Please copy, character for character, the records from the line with "The height and" up to and including the line with "the tree/list view".

* GIVEN DATA *
_ _ _ _

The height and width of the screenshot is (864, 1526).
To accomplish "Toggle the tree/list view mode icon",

_ _ _ _

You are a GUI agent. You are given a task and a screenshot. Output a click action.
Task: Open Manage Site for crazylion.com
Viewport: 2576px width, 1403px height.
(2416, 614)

_ _ _ _

* CORRECT RESULT *
The height and width of the screenshot is (864, 1526).
To accomplish "Toggle the tree/list view mode icon",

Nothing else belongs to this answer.